_TEXT EXTRACT_:
* start *

- Born: May 22, 1913 Columbus, Ohio, U.S.
- Died: October 27, 2004 Brookfield, Connecticut
- Genres: Jazz
- Occupation: Musician
- Instrument: Guitar
- Years active: 1930s–1970s

= Art Ryerson =

American jazz guitarist

Arthur Ryerson (May 22, 1913 - October 27, 2004) was a jazz guitarist who emerged in the 1930s, playing acoustic and electric guitar, as well as the banjo. He played with jazz orchestras and bands in the 1930s and the 1940s. In the early 1950s, he played on several early rock and roll recordings of Bill Haley. His daughter is flautist Ali Ryerson.

==Career==

===Early years===

Gibson ad featuring Art Ryerson

Art Ryerson began playing the banjo in Columbus, Ohio before switching to guitar. In the early 1930s he joined the Rhythm Jesters at radio station WLW in Cincinnati. He moved to New York City and worked in jazz clubs, including Nick's Tavern in Greenwich Village. He played banjo, mandolin, ukulele, and seven-string guitar.

In 1939, he joined the Paul Whiteman Orchestra and wrote arrangements for Whiteman's small groups Swinging Strings, Bouncing Brass, and Sax Soctette. He often employed three or four guitarists at once for these groups. In 1941, he joined the Raymond Scott Orchestra and moved from acoustic guitar to electric. During World War II, he led a band for the U.S. Army which performed for troops in England, Belgium, and France.

===Studio guitarist===
After leaving the Army, he returned to New York City and spent most of his career as a studio musician. Much of the work was for radio and television, including the first version of The Tonight Show with Jerry Lester, and the programs of Jack Benny, Ed Sullivan, Steve Allen, and Johnny Carson. In the studio, he recorded with Tony Bennett, Frank Sinatra, Ella Fitzgerald, Louis Armstrong, Mildred Bailey, Ruby Braff, Erroll Garner, Lionel Hampton, Bobby Hackett, Ellis Larkins, Red Norvo, Anita O'Day, Hot Lips Page, Artie Shaw, Mel Tormé, Sarah Vaughan, Charlie Parker, Fats Waller, and Elvis Presley.

He played guitar on Tony Bennett's classic releases "Blue Velvet", "Rags to Riches", and "Sing You Sinners". "Rags to Riches" was number one for six weeks on the Billboard pop singles chart in 1953, from November 21 to December 26.

He played guitar on Eartha Kitt's first five albums as a member of the Henri René orchestra; RCA Victor Presents Eartha Kitt (1953), That Bad Eartha (EP) (1954), Down To Eartha (1955), That Bad Eartha (LP) (1956), and Thursday's Child (1957), all with RCA Victor.

* end *

_DATASET SECTION_:

* start *

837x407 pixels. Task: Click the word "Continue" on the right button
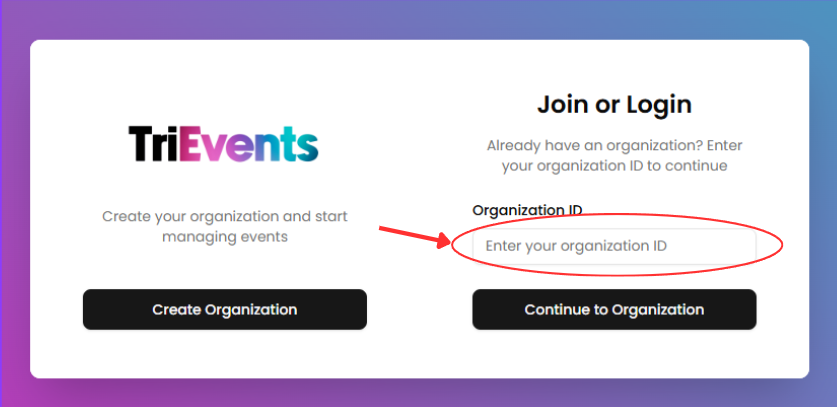pyautogui.click(x=557, y=310)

* end *

_WRITTEN TASK 1_:
Answer these about the Art Ryerson biography:
(a) At which radio station did he join the Rhythm Jesters?
(b) In what year did he join the Raymond Scott Orchestra?
(c) For how many weeks was "Rags to Riches" number one on the Billboard pop singles chart?
_WRITTEN TASK 2_: Please copy the passage of the Art Ryerson biography that begins at the words "He played guitar on Tony" and stops after the words "to December 26.".

_TASK OUTPUT 1_:
(a) WLW in Cincinnati
(b) 1941
(c) Six weeks

_TASK OUTPUT 2_:
He played guitar on Tony Bennett's classic releases "Blue Velvet", "Rags to Riches", and "Sing You Sinners". "Rags to Riches" was number one for six weeks on the Billboard pop singles chart in 1953, from November 21 to December 26.